═══ Record set ═══

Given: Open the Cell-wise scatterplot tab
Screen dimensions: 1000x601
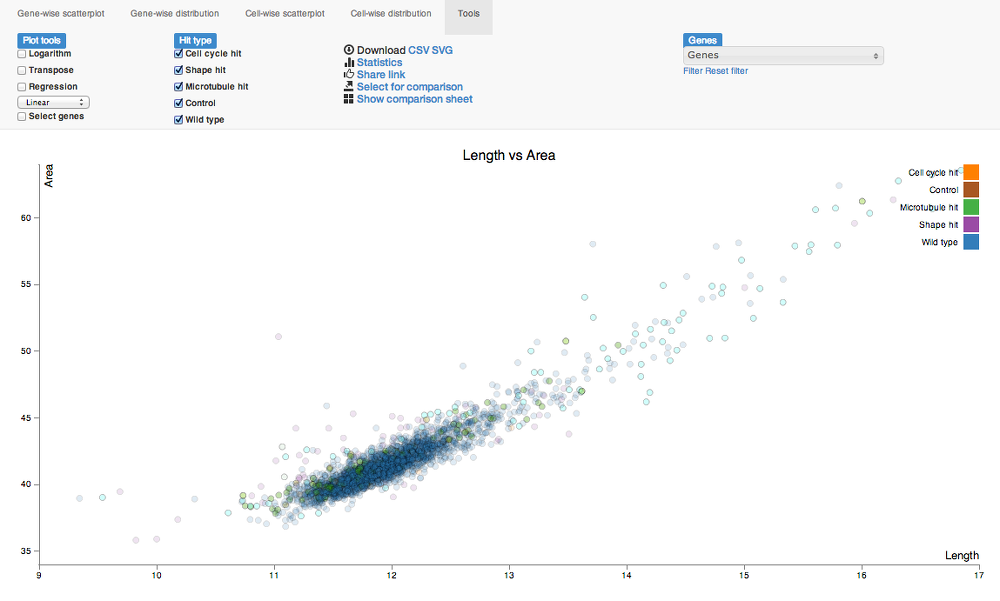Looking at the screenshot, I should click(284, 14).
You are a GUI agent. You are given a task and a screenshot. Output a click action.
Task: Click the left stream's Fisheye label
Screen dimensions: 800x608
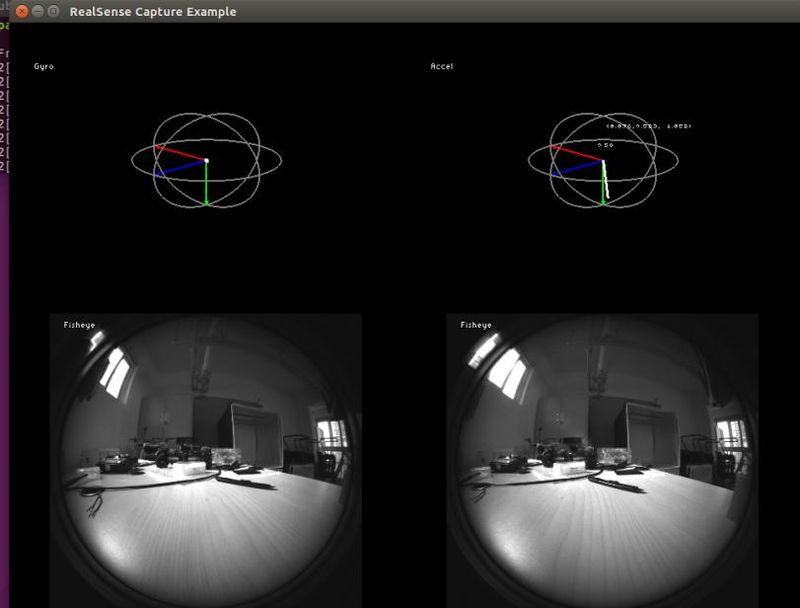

═══
═══ Record set ═══

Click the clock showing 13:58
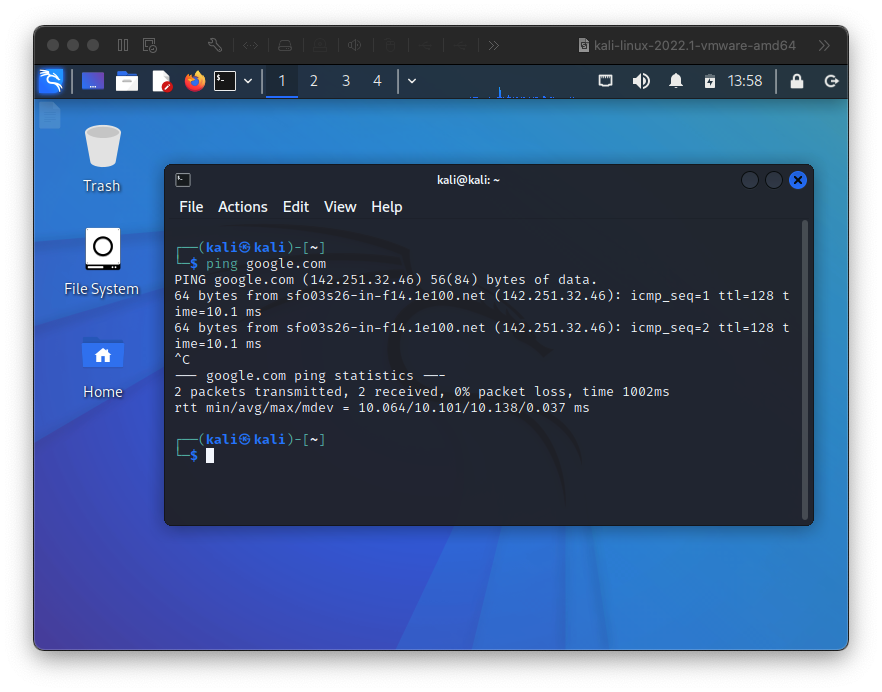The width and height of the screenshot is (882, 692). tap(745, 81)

═══

Copy the lines verbatim, from the line containing "You are a GUI" through the line containing "Screen dimensions: 800x608", including both of those lines.

▶ [Solution to the problem]
You are a GUI agent. You are given a task and a screenshot. Output a click action.
Task: Click the left stream's Fisheye label
Screen dimensions: 800x608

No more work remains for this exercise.